Alas, after years of decline the search partner network is now so small that the debate on whether to target these sites isn’t very important these days.
2020 has also seen the decline of another contentious source of paid search traffic in broad match.
Broad matches now account for just 10% of nonbrand Google paid search clicks
Back in the first half of 2016, the share of nonbrand paid search clicks attributed as broad matches in Google search query reports was up above 25% for the median advertiser. Fast forward to Q2 2020, and that share is now just 10%.
So what happened? Did advertisers pack up their keywords and say no thank you to broad match?
While advertisers can choose to deploy different keyword strategies over time, particularly when transferring management from one agency/consultant to another, the decline observed over the last four years appears to be the result of Google’s ever-changing definition of close variants over time.
Indeed, looking over at the share of total exact match traffic (including close variants) which come from close variants, we find that share has gone from 12% in Q1 2016 to over 40% in Q2 2020 for the median advertiser.
With the current definition of close variant restricted to anything Google deems to have the “same meaning” as the keyword, it’s hard to imagine the definition getting any broader from here.
The infusion of so much traffic that would formerly have been considered broad match into close variants means advertisers need to stay vigilant in evaluating search query reports to identify situations which warrant keyword negatives. Not all close variants are poor matches, but many do see meaningfully different performance than true exact and phrase matches on the non-brand side.
Many marketers have long limited the keywords deployed on broad match in order to limit how many poor matches might be pulled into the queries driving ad impressions. With close variants now more or less taking the place of broad match, strategies like avoiding broad match keywords won’t suffice for keeping query-to-keyword matches tight.
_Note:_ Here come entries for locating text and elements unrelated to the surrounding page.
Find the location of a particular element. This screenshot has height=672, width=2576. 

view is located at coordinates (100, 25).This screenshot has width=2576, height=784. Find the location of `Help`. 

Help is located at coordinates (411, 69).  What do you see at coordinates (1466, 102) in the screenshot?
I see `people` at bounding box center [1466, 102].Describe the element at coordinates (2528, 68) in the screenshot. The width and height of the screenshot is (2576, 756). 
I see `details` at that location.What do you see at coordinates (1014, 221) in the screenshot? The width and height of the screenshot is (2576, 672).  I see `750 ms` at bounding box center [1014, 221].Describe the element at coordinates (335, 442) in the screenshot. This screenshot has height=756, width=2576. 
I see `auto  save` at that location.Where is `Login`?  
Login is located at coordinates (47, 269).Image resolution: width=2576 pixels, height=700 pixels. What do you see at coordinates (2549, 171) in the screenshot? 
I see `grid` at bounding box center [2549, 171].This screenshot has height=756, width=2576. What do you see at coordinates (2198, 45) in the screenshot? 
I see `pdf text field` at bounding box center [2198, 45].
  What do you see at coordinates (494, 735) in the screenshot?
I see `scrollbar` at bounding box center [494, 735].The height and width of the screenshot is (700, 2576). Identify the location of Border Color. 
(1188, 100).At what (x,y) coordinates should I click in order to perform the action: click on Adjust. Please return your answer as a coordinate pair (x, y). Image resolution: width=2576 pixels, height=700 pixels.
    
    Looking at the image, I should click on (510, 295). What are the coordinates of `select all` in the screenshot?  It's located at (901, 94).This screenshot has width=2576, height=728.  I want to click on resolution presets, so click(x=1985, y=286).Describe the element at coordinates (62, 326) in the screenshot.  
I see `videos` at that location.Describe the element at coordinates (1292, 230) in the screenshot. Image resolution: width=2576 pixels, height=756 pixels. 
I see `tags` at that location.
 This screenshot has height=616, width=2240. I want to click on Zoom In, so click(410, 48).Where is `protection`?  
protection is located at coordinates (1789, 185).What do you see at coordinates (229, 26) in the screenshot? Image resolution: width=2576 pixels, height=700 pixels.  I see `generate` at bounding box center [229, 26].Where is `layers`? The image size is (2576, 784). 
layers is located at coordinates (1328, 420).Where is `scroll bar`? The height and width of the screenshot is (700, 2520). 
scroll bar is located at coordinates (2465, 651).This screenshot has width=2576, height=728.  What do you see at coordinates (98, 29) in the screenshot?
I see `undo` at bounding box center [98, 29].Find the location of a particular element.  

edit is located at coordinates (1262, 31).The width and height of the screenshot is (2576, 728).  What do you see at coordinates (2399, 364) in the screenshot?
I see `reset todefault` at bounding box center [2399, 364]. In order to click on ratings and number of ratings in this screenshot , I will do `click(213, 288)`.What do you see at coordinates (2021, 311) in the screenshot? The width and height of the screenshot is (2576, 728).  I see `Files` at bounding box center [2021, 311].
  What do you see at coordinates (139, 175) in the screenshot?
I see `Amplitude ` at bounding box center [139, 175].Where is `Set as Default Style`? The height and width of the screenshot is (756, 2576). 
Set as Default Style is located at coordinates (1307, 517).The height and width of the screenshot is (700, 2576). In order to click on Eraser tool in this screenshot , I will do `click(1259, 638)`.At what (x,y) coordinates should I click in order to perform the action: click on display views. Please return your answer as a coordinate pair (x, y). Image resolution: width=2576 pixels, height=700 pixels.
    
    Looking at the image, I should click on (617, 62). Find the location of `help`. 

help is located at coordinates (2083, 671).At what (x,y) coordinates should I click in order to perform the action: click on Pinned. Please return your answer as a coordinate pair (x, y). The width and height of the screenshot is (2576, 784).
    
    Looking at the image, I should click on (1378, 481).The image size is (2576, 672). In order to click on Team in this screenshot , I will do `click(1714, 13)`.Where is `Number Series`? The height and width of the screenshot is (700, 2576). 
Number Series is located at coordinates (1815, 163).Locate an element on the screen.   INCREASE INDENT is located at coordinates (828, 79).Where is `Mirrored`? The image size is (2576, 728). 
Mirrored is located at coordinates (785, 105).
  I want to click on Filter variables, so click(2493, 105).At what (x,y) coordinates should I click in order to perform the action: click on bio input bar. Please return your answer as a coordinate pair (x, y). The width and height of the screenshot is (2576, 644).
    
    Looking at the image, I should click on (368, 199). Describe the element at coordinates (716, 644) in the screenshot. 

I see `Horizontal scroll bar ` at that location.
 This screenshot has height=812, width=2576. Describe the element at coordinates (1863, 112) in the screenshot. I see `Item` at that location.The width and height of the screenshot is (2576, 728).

Advertisers will have to remain vigilant regardless of what match type a keyword is set to.
Conclusion
There are a lot of moving parts going on in the world right now, with different regions moving through different stages of restricted movement in waves across the United States, sometimes having to revert to prior stages of safety precautions. This scattered reality will likely continue for the foreseeable future and have significant impacts on paid search performance that varies by locale and industry.
That said, some underlying trends have been taking shape for years and aren’t very much the result of current events. Understanding current performance necessitates an understanding of these shifts as well as those springing up due to COVID-19.